Born in the southern state of Rio Grande do Sul, Scolari was a limited player, but he has distinguished himself as a coach, travelling the world over the past three decades.
He has worked in Kuwait, Japan and Uzbekistan but has not been successful everywhere - Chelsea's demanding owner Roman Abramovich sacked him after just seven months running the English Premier League side.
Nevertheless, he won the Copa Libertadores, the greatest prize in the South American club game, with Gremio of Porto Alegre and Palmeiras of Sao Paulo, and took Portugal to the final of Euro 2004 as well as the semi-finals of the 2006 World Cup.
Now his mission is clear. "I took on the national side to be champion," he said after his return.
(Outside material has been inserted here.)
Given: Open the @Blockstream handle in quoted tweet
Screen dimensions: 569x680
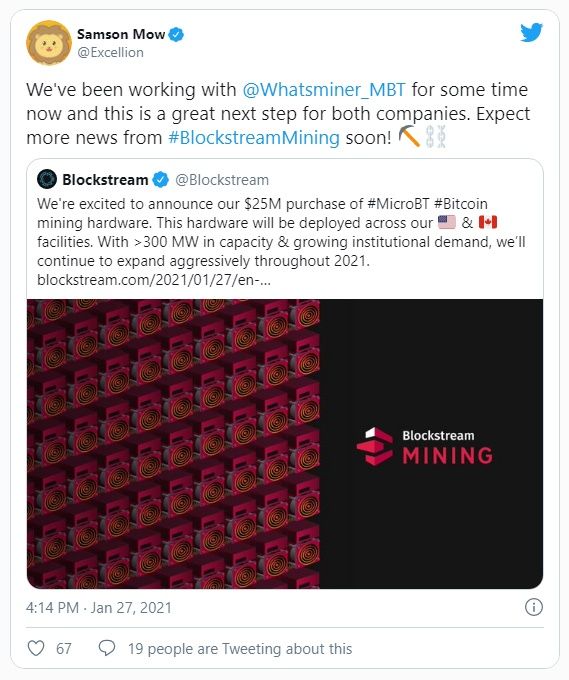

And if he does that, he might even shave off his most prized possession.
"I don't have any authorisation to get rid of the moustache - but we shall study proposals."
Meanwhile, Brazilians may be lamenting Neymar's misfortune, but the Germans wish he was fit to face them.
"It's always better when the opponents have all their best players, besides it'll bring the [Brazil] team together and they'll want to win the title for [Neymar]," said Germany's Bastian Schweinsteiger.
Brazil paid the price for their rough treatment handed out to James Rodriguez as Colombia met fire with fire before Juan Zuniga's challenge on Neymar left the Selecao star in hospital.
Schweinsteiger has kicked off the mind games by insisting the referee must pay close attention to the Selecao, who made 59 fouls in the past two matches, compared to the Germans' 29.
"The Brazilians here aren't the magicians of old, the team has changed and so has their playing style," said Schweinsteiger.
"Hard challenges are definitely a part of their game, it's something we have to be careful of and the referee too."
Remarkably for two World Cup powerhouses with 24 semi-final appearances between them, this will be just their second meeting in the competition after the 2002 final.
"It's an honour to play against the hosts, but it would be better to play Brazil in the final," said Schweinsteiger.